**AIM OF THE EXERCISE:** The response must contain every line of the records that follow, duplicated exactly.

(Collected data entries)
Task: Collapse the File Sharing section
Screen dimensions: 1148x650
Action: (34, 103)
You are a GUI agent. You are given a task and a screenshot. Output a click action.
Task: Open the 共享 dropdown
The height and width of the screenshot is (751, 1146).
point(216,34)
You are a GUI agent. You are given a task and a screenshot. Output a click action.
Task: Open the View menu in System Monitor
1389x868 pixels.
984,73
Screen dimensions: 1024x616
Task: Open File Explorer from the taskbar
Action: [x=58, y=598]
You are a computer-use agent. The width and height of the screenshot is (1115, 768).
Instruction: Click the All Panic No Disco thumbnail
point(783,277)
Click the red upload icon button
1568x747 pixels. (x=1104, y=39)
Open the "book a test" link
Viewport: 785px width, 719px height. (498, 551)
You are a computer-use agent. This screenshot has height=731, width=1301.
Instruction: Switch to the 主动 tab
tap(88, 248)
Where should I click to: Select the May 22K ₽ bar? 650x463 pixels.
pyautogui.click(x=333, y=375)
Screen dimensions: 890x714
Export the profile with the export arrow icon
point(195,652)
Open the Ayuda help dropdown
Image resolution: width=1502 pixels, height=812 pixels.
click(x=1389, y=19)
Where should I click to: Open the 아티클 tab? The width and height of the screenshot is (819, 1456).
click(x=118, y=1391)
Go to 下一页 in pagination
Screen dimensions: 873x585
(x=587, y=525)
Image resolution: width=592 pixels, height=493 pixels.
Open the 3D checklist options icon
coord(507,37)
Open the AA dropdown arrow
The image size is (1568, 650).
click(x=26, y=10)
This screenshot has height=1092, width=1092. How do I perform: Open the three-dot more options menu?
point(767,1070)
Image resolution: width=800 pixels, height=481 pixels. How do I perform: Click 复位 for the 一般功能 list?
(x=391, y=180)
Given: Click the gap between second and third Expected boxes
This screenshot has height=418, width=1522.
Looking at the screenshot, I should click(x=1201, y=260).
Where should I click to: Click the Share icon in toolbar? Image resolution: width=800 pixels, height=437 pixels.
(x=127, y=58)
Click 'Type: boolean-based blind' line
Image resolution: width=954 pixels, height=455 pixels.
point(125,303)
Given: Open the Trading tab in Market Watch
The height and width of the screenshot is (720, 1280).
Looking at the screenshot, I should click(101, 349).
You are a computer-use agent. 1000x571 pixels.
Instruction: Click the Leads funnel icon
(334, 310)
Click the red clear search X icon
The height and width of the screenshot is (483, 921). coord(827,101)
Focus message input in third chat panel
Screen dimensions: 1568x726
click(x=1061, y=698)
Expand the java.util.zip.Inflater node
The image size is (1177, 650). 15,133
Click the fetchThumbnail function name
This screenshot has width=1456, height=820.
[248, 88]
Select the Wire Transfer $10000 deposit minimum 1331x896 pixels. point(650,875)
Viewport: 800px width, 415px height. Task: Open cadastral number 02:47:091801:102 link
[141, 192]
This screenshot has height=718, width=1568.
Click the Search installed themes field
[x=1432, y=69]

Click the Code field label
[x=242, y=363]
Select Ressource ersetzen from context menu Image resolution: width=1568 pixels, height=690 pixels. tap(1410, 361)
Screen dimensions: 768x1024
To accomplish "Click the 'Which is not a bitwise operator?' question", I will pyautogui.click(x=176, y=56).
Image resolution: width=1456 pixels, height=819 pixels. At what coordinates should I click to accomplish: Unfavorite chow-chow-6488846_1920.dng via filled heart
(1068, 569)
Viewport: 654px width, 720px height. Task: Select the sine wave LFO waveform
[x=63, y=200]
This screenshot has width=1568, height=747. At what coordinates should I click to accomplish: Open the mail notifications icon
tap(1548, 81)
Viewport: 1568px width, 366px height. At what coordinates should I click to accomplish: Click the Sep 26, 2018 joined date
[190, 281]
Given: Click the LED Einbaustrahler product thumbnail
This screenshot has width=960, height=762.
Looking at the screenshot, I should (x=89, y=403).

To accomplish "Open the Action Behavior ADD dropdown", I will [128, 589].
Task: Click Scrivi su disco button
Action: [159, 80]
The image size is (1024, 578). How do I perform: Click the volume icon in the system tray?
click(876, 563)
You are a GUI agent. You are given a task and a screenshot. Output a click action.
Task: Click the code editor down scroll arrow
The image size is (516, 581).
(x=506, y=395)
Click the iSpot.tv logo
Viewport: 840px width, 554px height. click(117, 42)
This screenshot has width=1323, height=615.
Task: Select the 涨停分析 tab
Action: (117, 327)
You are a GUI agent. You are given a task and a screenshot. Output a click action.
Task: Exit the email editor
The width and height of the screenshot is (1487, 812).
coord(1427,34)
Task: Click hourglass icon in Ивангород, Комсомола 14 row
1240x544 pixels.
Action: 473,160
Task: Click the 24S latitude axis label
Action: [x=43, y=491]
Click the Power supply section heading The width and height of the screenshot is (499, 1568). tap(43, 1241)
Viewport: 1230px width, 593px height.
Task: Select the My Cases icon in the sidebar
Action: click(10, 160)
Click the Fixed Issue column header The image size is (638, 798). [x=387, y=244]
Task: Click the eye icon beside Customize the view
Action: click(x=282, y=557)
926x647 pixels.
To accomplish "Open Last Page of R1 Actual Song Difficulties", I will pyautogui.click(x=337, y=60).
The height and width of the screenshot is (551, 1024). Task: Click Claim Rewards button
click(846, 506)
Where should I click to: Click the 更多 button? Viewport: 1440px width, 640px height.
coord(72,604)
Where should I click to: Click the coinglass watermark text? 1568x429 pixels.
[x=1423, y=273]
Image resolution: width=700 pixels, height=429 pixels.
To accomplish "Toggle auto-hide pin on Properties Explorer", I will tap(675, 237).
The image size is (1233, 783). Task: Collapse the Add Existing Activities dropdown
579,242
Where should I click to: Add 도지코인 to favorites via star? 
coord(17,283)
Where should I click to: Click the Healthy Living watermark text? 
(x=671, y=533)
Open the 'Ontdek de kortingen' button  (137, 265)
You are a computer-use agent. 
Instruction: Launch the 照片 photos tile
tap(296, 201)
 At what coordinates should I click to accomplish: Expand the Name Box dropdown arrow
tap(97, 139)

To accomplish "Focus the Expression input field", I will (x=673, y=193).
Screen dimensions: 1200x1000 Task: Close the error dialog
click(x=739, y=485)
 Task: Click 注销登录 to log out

**REPLY TO THE TASK:**
Task: Collapse the File Sharing section
Screen dimensions: 1148x650
Action: (34, 103)
You are a GUI agent. You are given a task and a screenshot. Output a click action.
Task: Open the 共享 dropdown
The height and width of the screenshot is (751, 1146).
point(216,34)
You are a GUI agent. You are given a task and a screenshot. Output a click action.
Task: Open the View menu in System Monitor
1389x868 pixels.
984,73
Screen dimensions: 1024x616
Task: Open File Explorer from the taskbar
Action: [x=58, y=598]
You are a computer-use agent. The width and height of the screenshot is (1115, 768).
Instruction: Click the All Panic No Disco thumbnail
point(783,277)
Click the red upload icon button
1568x747 pixels. (x=1104, y=39)
Open the "book a test" link
Viewport: 785px width, 719px height. (498, 551)
You are a computer-use agent. This screenshot has height=731, width=1301.
Instruction: Switch to the 主动 tab
tap(88, 248)
Where should I click to: Select the May 22K ₽ bar? 650x463 pixels.
pyautogui.click(x=333, y=375)
Screen dimensions: 890x714
Export the profile with the export arrow icon
point(195,652)
Open the Ayuda help dropdown
Image resolution: width=1502 pixels, height=812 pixels.
click(x=1389, y=19)
Where should I click to: Open the 아티클 tab? The width and height of the screenshot is (819, 1456).
click(x=118, y=1391)
Go to 下一页 in pagination
Screen dimensions: 873x585
(x=587, y=525)
Image resolution: width=592 pixels, height=493 pixels.
Open the 3D checklist options icon
coord(507,37)
Open the AA dropdown arrow
The image size is (1568, 650).
click(x=26, y=10)
This screenshot has height=1092, width=1092. How do I perform: Open the three-dot more options menu?
point(767,1070)
Image resolution: width=800 pixels, height=481 pixels. How do I perform: Click 复位 for the 一般功能 list?
(x=391, y=180)
Given: Click the gap between second and third Expected boxes
This screenshot has height=418, width=1522.
Looking at the screenshot, I should click(x=1201, y=260).
Where should I click to: Click the Share icon in toolbar? Image resolution: width=800 pixels, height=437 pixels.
(x=127, y=58)
Click 'Type: boolean-based blind' line
Image resolution: width=954 pixels, height=455 pixels.
point(125,303)
Given: Open the Trading tab in Market Watch
The height and width of the screenshot is (720, 1280).
Looking at the screenshot, I should click(101, 349).
You are a computer-use agent. 1000x571 pixels.
Instruction: Click the Leads funnel icon
(334, 310)
Click the red clear search X icon
The height and width of the screenshot is (483, 921). coord(827,101)
Focus message input in third chat panel
Screen dimensions: 1568x726
click(x=1061, y=698)
Expand the java.util.zip.Inflater node
The image size is (1177, 650). 15,133
Click the fetchThumbnail function name
This screenshot has width=1456, height=820.
[248, 88]
Select the Wire Transfer $10000 deposit minimum 1331x896 pixels. point(650,875)
Viewport: 800px width, 415px height. Task: Open cadastral number 02:47:091801:102 link
[141, 192]
This screenshot has height=718, width=1568.
Click the Search installed themes field
[x=1432, y=69]

Click the Code field label
[x=242, y=363]
Select Ressource ersetzen from context menu Image resolution: width=1568 pixels, height=690 pixels. tap(1410, 361)
Screen dimensions: 768x1024
To accomplish "Click the 'Which is not a bitwise operator?' question", I will pyautogui.click(x=176, y=56).
Image resolution: width=1456 pixels, height=819 pixels. At what coordinates should I click to accomplish: Unfavorite chow-chow-6488846_1920.dng via filled heart
(1068, 569)
Viewport: 654px width, 720px height. Task: Select the sine wave LFO waveform
[x=63, y=200]
This screenshot has width=1568, height=747. At what coordinates should I click to accomplish: Open the mail notifications icon
tap(1548, 81)
Viewport: 1568px width, 366px height. At what coordinates should I click to accomplish: Click the Sep 26, 2018 joined date
[190, 281]
Given: Click the LED Einbaustrahler product thumbnail
This screenshot has width=960, height=762.
Looking at the screenshot, I should (x=89, y=403).

To accomplish "Open the Action Behavior ADD dropdown", I will [128, 589].
Task: Click Scrivi su disco button
Action: [159, 80]
The image size is (1024, 578). How do I perform: Click the volume icon in the system tray?
click(876, 563)
You are a GUI agent. You are given a task and a screenshot. Output a click action.
Task: Click the code editor down scroll arrow
The image size is (516, 581).
(x=506, y=395)
Click the iSpot.tv logo
Viewport: 840px width, 554px height. click(117, 42)
This screenshot has width=1323, height=615.
Task: Select the 涨停分析 tab
Action: (117, 327)
You are a GUI agent. You are given a task and a screenshot. Output a click action.
Task: Exit the email editor
The width and height of the screenshot is (1487, 812).
coord(1427,34)
Task: Click hourglass icon in Ивангород, Комсомола 14 row
1240x544 pixels.
Action: 473,160
Task: Click the 24S latitude axis label
Action: [x=43, y=491]
Click the Power supply section heading The width and height of the screenshot is (499, 1568). tap(43, 1241)
Viewport: 1230px width, 593px height.
Task: Select the My Cases icon in the sidebar
Action: click(10, 160)
Click the Fixed Issue column header The image size is (638, 798). [x=387, y=244]
Task: Click the eye icon beside Customize the view
Action: click(x=282, y=557)
926x647 pixels.
To accomplish "Open Last Page of R1 Actual Song Difficulties", I will pyautogui.click(x=337, y=60).
The height and width of the screenshot is (551, 1024). Task: Click Claim Rewards button
click(846, 506)
Where should I click to: Click the 更多 button? Viewport: 1440px width, 640px height.
coord(72,604)
Where should I click to: Click the coinglass watermark text? 1568x429 pixels.
[x=1423, y=273]
Image resolution: width=700 pixels, height=429 pixels.
To accomplish "Toggle auto-hide pin on Properties Explorer", I will tap(675, 237).
The image size is (1233, 783). Task: Collapse the Add Existing Activities dropdown
579,242
Where should I click to: Add 도지코인 to favorites via star? 
coord(17,283)
Where should I click to: Click the Healthy Living watermark text? 
(x=671, y=533)
Open the 'Ontdek de kortingen' button  (137, 265)
You are a computer-use agent. 
Instruction: Launch the 照片 photos tile
tap(296, 201)
 At what coordinates should I click to accomplish: Expand the Name Box dropdown arrow
tap(97, 139)

To accomplish "Focus the Expression input field", I will (x=673, y=193).
Screen dimensions: 1200x1000 Task: Close the error dialog
click(x=739, y=485)
 Task: Click 注销登录 to log out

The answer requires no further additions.